自分を先に行かせ敵と戦っている者の名を心の中で切実に呟き、真っ直ぐに伸びた通路を駆け抜ける隼人。ここまで来るのに道を切り開いてくれた者達のことを考えると、隼人は今でもその足を止めてしまいそうになっていた。

だが、そうしたら当然校長を捕えることが出来なくなる。それはつまり、十兵衛や英二の努力が無駄になることを意味する。そんなことは絶対にしたくない、その気持ちが隼人の足に力を漲らせ、先の見えない通路をひたすらに駆け続けさせていた。

(この道は渡辺さんと十兵衛君が切り開いてくれた道だ・・・。最後の最後まで、後ろを振り向いちゃいけないんだ・・・!)

先に進み続ける、その決意を固めた言葉を心の中で吐いたその時、十兵衛の視線の先にそれは見えた。

先の長かった通路に聳える、大きな鉄の扉。強い衝撃を与えれば崩れ落ちてしまいそうな程に錆びついたそれを目にした時、隼人はそれの先にある部屋が校長が潜んでいるだろう部屋だと確信した。そしてそう確信したからこそ、隼人の走る速度は次第に速さを増していっていた。

錆びついた大きな鉄の扉の前まで迫ろうとしている隼人はその足を緩めることなく走り続け、鉄の扉に体当たりするかの如く岩肌のように黒く荒々しい皮膚をした両手で鉄の扉を押し開ける。ゴゥンッ!と鈍い鉄の音が響き渡り、隼人は勢いよく部屋の中に駆け入る。隼人が部屋に入った直後、鉄の扉は音を立ててゆっくりと閉まり始め、やがて再び響き渡った鈍い金属音と共に鉄の扉は完璧に閉じた。

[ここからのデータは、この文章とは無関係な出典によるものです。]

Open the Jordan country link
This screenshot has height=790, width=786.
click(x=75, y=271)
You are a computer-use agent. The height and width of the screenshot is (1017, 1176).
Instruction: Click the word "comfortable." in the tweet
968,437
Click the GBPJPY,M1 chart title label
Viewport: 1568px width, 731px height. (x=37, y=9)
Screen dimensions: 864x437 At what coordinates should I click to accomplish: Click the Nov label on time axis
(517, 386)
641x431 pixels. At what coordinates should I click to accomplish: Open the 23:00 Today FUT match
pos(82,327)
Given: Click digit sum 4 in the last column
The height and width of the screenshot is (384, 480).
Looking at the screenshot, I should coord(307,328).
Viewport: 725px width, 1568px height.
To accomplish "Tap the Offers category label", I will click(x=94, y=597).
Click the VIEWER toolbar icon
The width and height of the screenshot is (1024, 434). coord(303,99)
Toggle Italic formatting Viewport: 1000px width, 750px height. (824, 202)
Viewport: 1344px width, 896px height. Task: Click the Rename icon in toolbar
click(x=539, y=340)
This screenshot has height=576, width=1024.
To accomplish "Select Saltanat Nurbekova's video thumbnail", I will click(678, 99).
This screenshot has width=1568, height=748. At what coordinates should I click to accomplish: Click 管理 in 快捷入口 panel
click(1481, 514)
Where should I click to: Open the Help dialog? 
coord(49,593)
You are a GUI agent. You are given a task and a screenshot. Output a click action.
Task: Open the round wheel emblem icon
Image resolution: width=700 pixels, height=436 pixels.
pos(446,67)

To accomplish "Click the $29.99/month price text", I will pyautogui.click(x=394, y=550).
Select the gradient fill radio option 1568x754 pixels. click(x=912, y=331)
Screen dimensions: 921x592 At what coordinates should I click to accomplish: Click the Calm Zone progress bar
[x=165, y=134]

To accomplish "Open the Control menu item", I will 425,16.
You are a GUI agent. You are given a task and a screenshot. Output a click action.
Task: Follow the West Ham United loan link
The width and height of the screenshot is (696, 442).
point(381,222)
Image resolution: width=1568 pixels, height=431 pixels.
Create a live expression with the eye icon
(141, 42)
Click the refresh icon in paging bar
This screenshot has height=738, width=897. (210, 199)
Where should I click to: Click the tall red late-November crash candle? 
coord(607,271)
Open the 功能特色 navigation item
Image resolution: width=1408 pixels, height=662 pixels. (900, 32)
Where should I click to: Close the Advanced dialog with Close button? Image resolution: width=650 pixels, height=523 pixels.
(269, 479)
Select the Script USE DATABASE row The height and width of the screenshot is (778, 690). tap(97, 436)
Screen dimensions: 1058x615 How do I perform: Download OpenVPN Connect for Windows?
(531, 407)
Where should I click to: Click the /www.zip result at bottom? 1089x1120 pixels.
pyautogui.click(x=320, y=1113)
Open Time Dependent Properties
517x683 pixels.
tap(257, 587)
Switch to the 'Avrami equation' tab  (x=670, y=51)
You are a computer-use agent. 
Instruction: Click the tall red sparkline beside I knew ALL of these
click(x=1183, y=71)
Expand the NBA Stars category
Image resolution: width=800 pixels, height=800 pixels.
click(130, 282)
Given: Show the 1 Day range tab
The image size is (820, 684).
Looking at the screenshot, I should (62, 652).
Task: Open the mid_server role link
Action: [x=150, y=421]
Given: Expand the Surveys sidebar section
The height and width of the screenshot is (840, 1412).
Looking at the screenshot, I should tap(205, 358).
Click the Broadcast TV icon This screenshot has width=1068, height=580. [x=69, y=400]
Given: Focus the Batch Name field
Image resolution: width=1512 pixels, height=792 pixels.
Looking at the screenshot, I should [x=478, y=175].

そして、鉄の扉が閉じた時、隼人は自分が立つ部屋を見まわし驚きを露にした。

隼人が駆け入った部屋は、物が何1つ置かれていない広く薄暗い空間。天井はそれほど高くなく照明の数も十分にあったものの、その照明の1つ1つの光が弱く、部屋全体を照らし尽していない。その薄暗さに同調しているかの如く部屋の空気は無音に等しい程に静まり返っており、隼人の乱れた息の音だけが、今の部屋の中に響き渡っていた。

「来たか」

静かだった部屋に響いた、隼人以外の者の声。それは隼人の前方に広がる薄っすらとした暗闇から発し、隼人が目を凝らして見てみると、そこには確かに1つの人影があった。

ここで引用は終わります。